For the first small $o$ notation: since $k<n$, we have $\sum_{k=0}^{n-1}\frac{(k\log\log k)^{1/2}}{k+1}\leq \sqrt{\log\log n} \sum_{k=1}^{n-1}\frac{1}{\sqrt{k}}\leq \sqrt{n\log\log n}$, thus the first result.

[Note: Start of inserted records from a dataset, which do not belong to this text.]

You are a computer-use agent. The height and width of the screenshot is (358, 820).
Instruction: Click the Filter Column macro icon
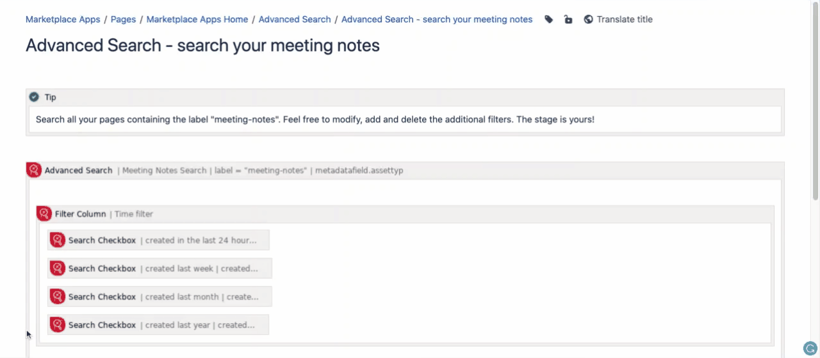pyautogui.click(x=44, y=214)
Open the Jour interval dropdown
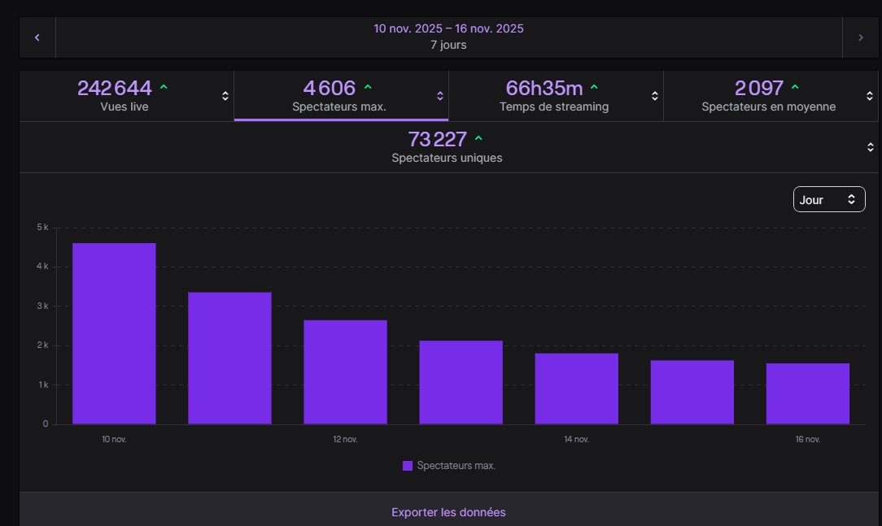The image size is (882, 526). [828, 198]
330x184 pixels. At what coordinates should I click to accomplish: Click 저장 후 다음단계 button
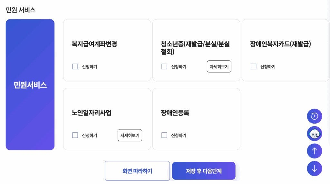(204, 171)
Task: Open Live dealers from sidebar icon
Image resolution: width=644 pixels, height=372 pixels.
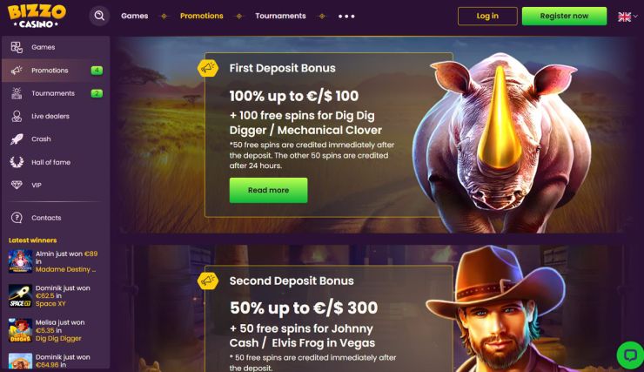Action: click(x=17, y=117)
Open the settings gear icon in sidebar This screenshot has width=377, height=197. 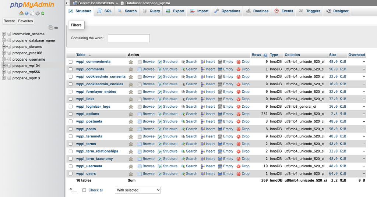pos(37,14)
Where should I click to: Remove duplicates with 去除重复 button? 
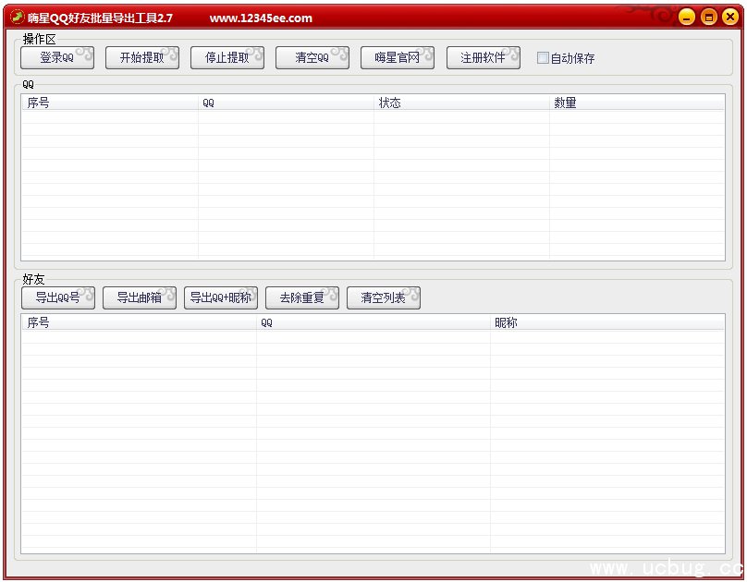(x=301, y=297)
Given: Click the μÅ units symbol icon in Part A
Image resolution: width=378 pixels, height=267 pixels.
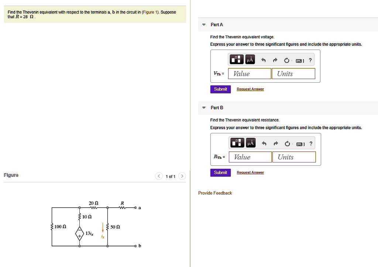Looking at the screenshot, I should [251, 60].
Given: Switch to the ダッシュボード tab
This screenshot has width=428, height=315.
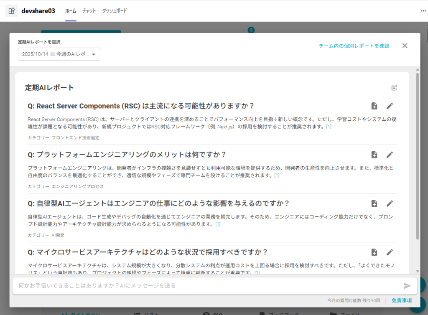Looking at the screenshot, I should click(x=115, y=11).
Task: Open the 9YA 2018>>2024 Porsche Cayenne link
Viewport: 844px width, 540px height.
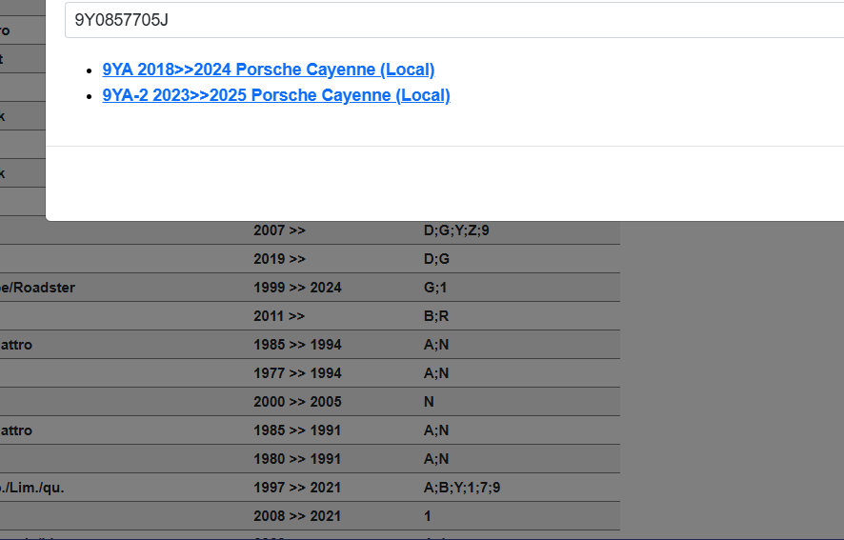Action: point(269,70)
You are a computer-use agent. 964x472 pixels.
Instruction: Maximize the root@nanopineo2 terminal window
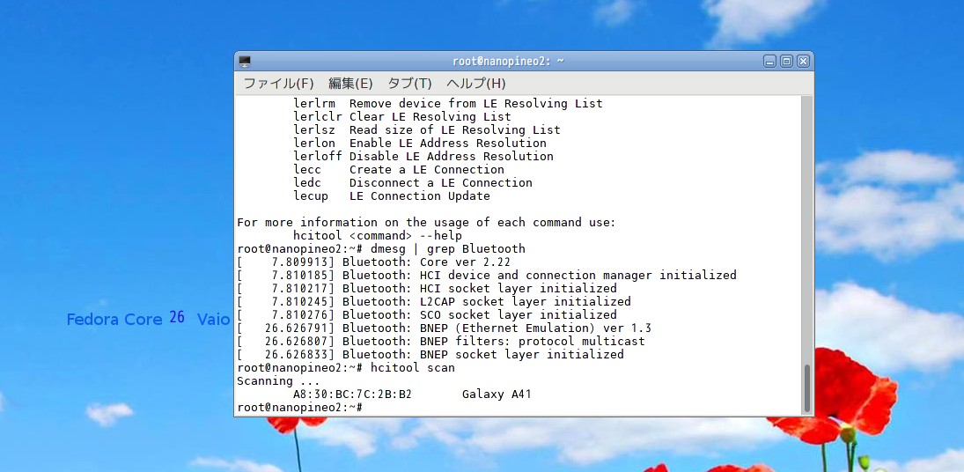[786, 62]
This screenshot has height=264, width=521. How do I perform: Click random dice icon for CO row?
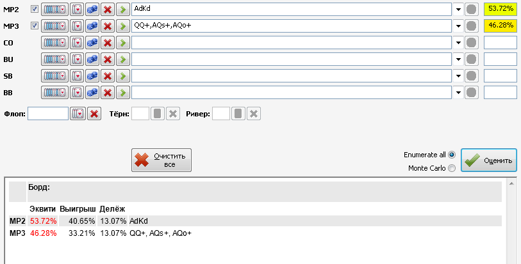(x=92, y=43)
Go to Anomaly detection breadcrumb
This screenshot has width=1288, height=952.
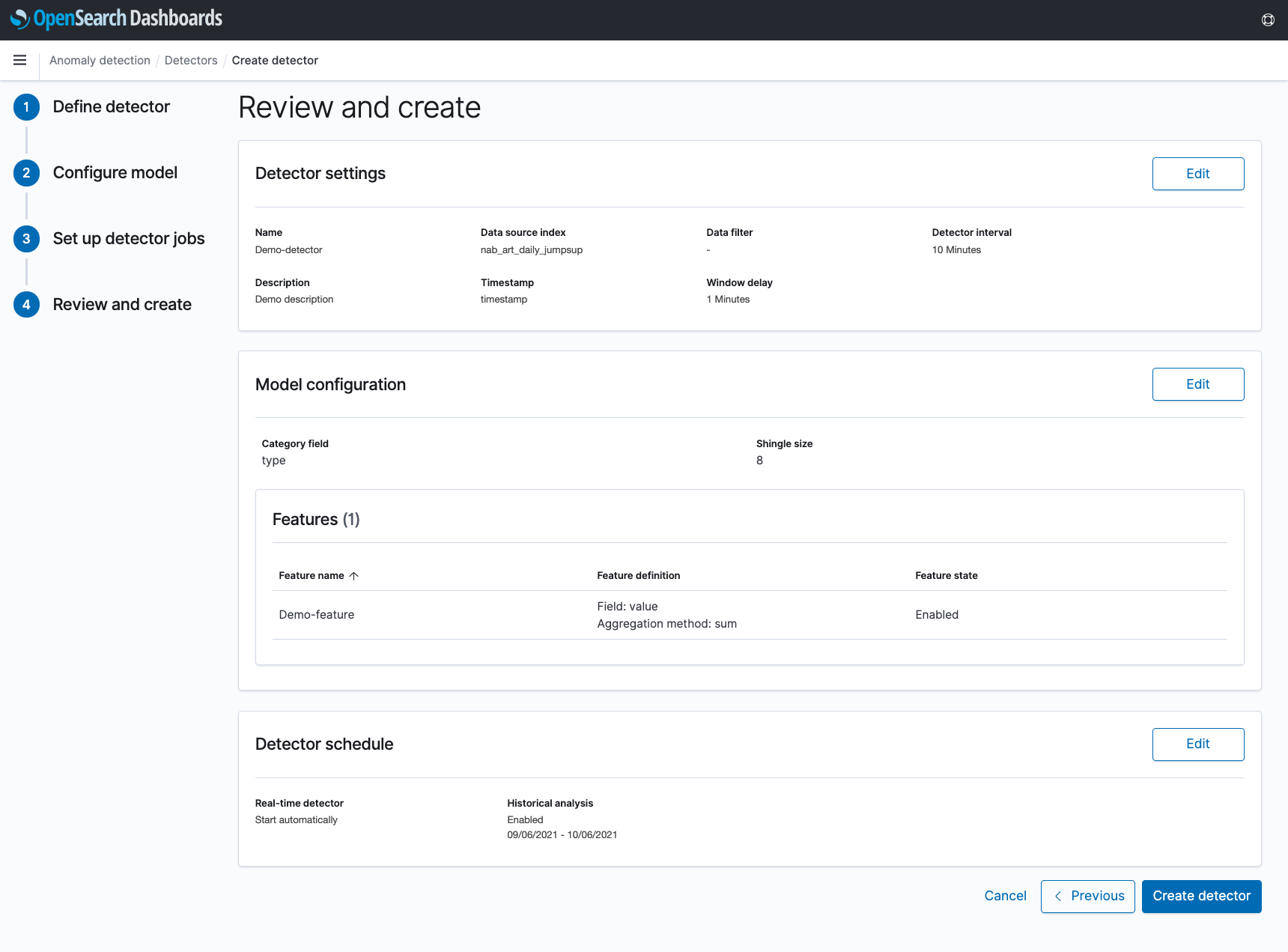pyautogui.click(x=100, y=61)

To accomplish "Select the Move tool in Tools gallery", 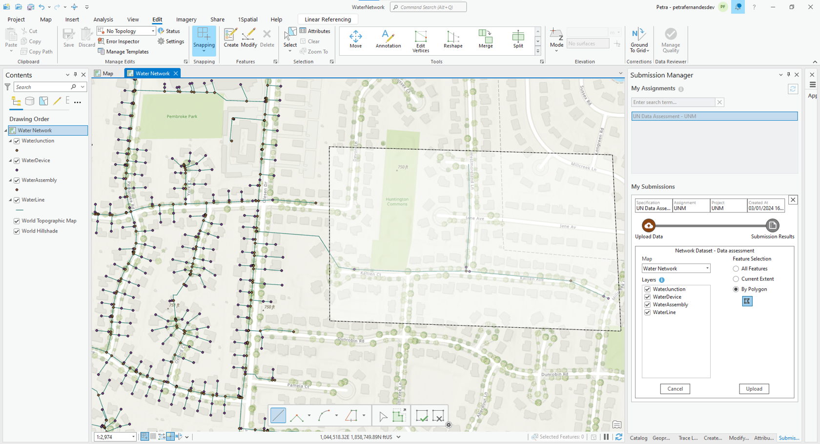I will [x=355, y=39].
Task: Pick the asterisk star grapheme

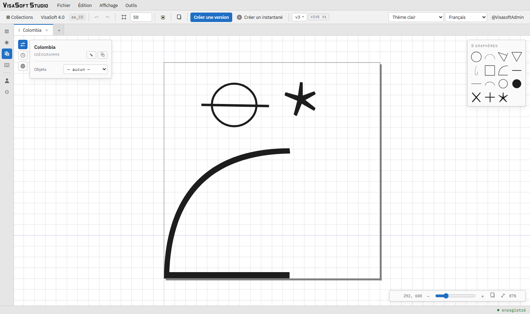Action: coord(503,97)
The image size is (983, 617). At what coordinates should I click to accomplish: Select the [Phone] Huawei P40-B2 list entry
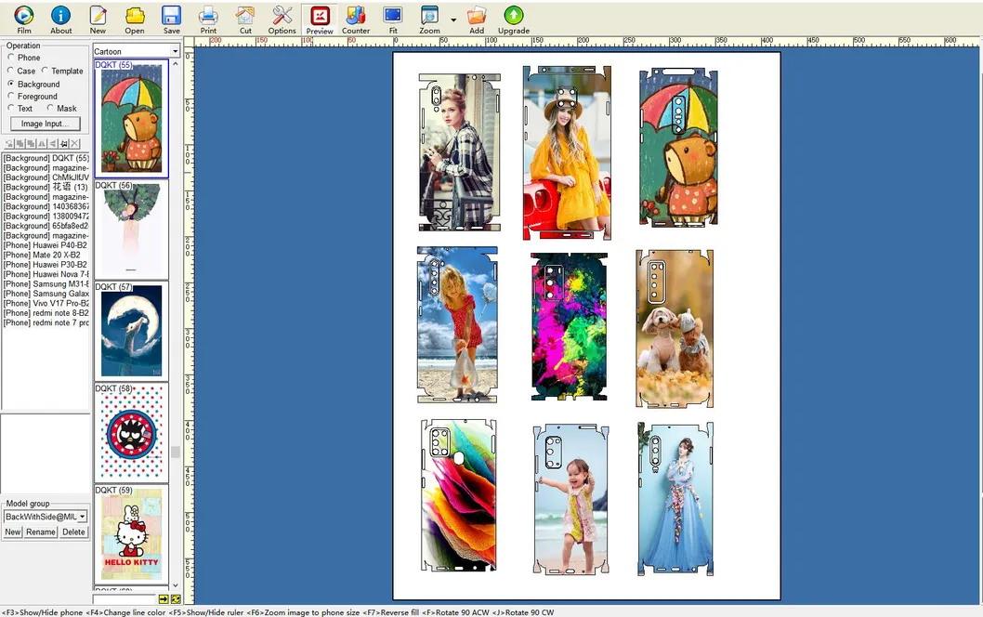(46, 245)
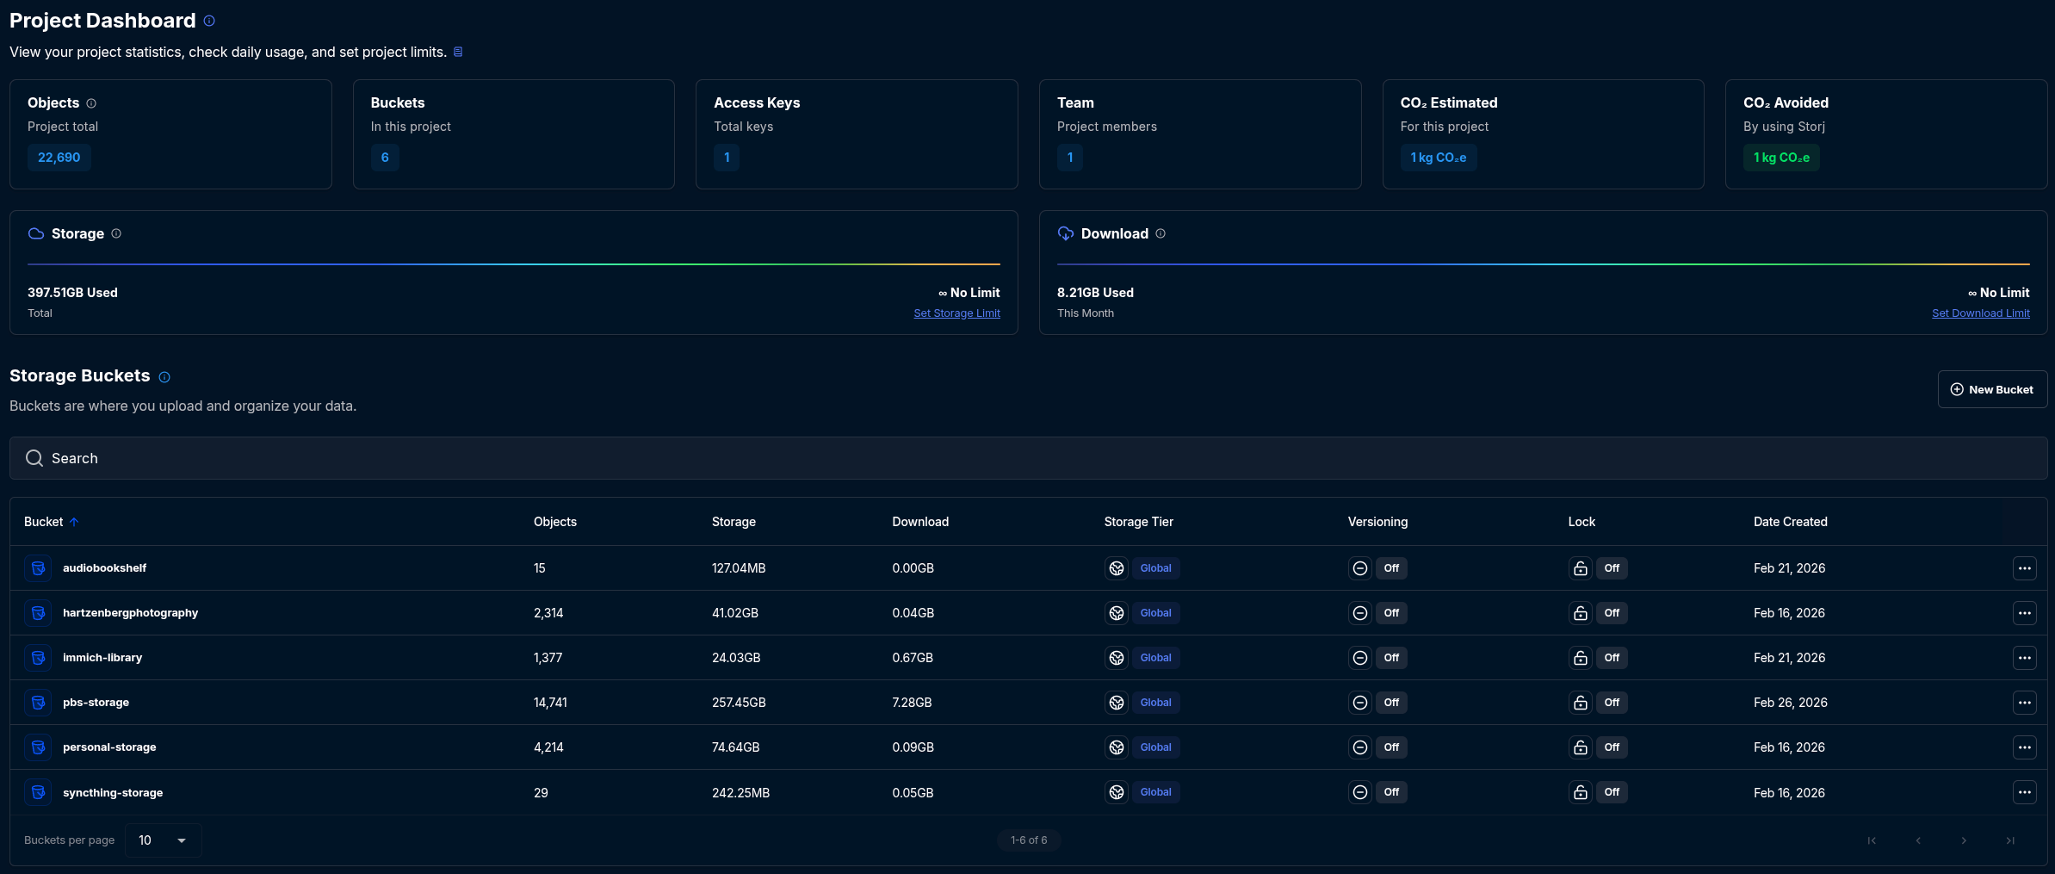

Regarding the second question: we use convergence of series of independent centered $L^2$ random variables. Here we use exchange the order of summation below $\sum_{k=1}^{n-1}\frac{|X_k|}{k^2}\leq \sum_{k=1}^{n-1}\sum_{i=1}^{k-1}\frac{|X_{i+1}-X_{i}|}{k^2}=\sum_{i=1}^{n-1}\sum_{k=i}^{n-1}\frac{|X_{i+1}-X_{i}|}{k^2}=\sum_{i=1}^{n-1}(\frac{1}{i}-\frac{1}{n-1})|X_{i+1}-X_{i}|$

Here $(X_{i+1}-X_{i})_{i\geq 1}$ is a sequence of independent random variables, with mean $0$ and variance $1$ (because of the independent and stationary increment). We only need to check if $\lim_{n\rightarrow\infty}\sum_{i=1}^{n-1}\mathbb{E}((\frac{1}{i}-\frac{1}{n-1})(X_{i+1}-X_{i}))^2$ converges, then we would have the result. And it is not hard to find that the above series $\leq \lim_{n\rightarrow\infty}(\frac{1}{n-1}+\frac{\log(n-1)}{n-1}+\frac{1}{n-1})=0$, hence the desired convergence. Thus we have $\sum_{k=1}^{n-1}\frac{X_k}{k^2}$ converging both in $L^2$ and a.s.